AUFGABEN:
1. Bei welcher Galerie befand sich das Werk laut Provenienz im Textabschnitt zu Liebermann im Jahr 2014?
2. Führe den Textabschnitt über Liebermann und seinen Garten im Anschluss an den letzten Satz weiter.

TEXTABSCHNITT:
Drs. Margreet E. Nouwen, Berlin

Provenienz

Privatsammlung Süddeutschland; Galerie Ludorff, Düsseldorf (2014); Privatsammlung Süddeutschland

Literatur
  • "Neuerwerbungen Frühjahr 2020", 2500, Galerie Ludorff, Düsseldorf, 2020

„Hier nun, wo andere ihre Sommerruhe gesucht und gefunden hätten, fand Liebermann nur eine Ruhe in ewig sich gleich bleibender Schaffenslust. Jeder Winkel des Gartens, bald die Birken als Hintergrund, bald die Blumenbeete in ihrer üppigen Farbenpracht, bald eine Gartenecke mit einer Bank und dem Enkelchen und deren Erzieherin, bald die mit zwei Baumreihen bepflanzte Straße hinter dem Haus entlang: immer wieder malerische Motive.“1)

DATENTEIL:
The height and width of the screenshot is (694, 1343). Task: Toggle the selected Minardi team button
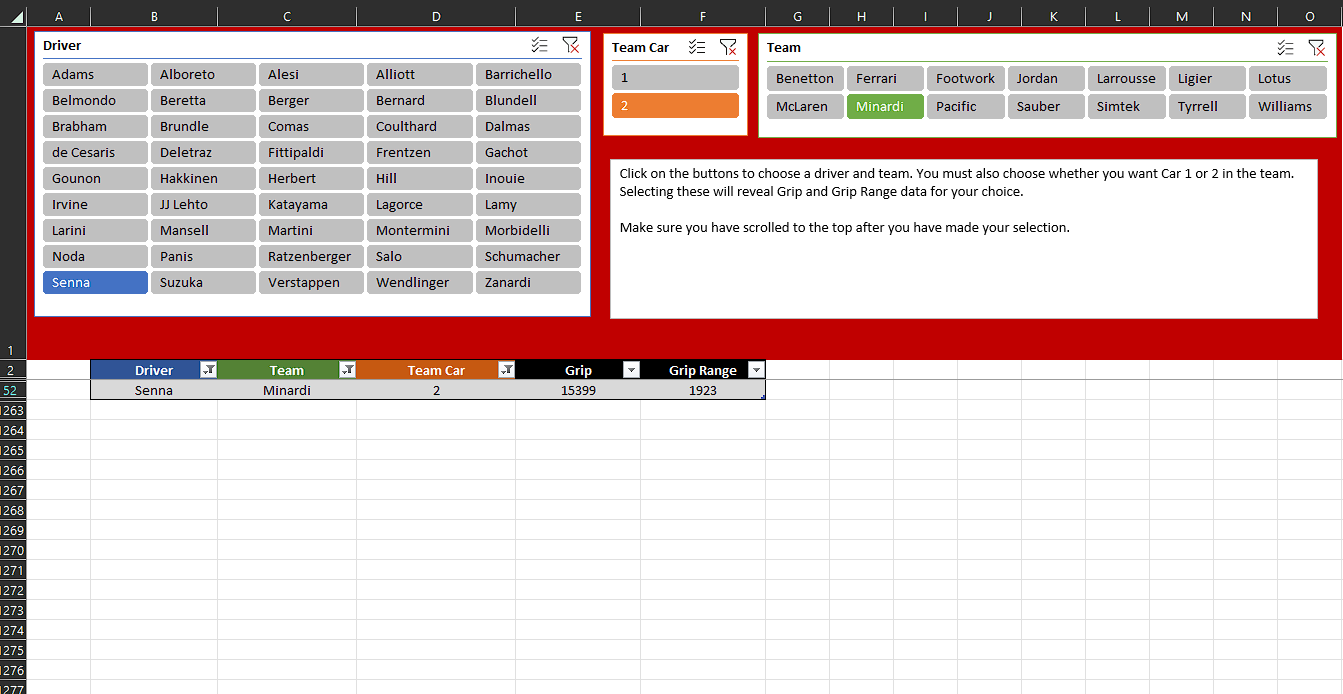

ANTWORTEN:
1. Bei der Galerie Ludorff in Düsseldorf.

2.
Mit diesen Worten beschreibt der Schriftsteller Hans Oswald die intensive und inspirative Beziehung Max Liebermanns zu der prächtigen Gartenlandschaft seiner Residenz am Wannsee. Gemeinsam mit Alfred Lichtwark (1852-1914) plant und gestaltet der Berliner Maler nach 1909 am Seeufer einen repräsentativen Park und einen von norddeutschen Bauerngärten inspirierten Nutzgarten mit Blumenrabatten, Obst- und Gemüsebeet. Die üppige Vegetation, die schier unerschöpfliche Farbpalette und das lebendige Licht-Schattenspiel im Wandel der Tageszeiten sind Liebermann fortan unerschöpfliche Quelle malerischer Motive und Ausgangspunkt seines fulminanten Alterswerks.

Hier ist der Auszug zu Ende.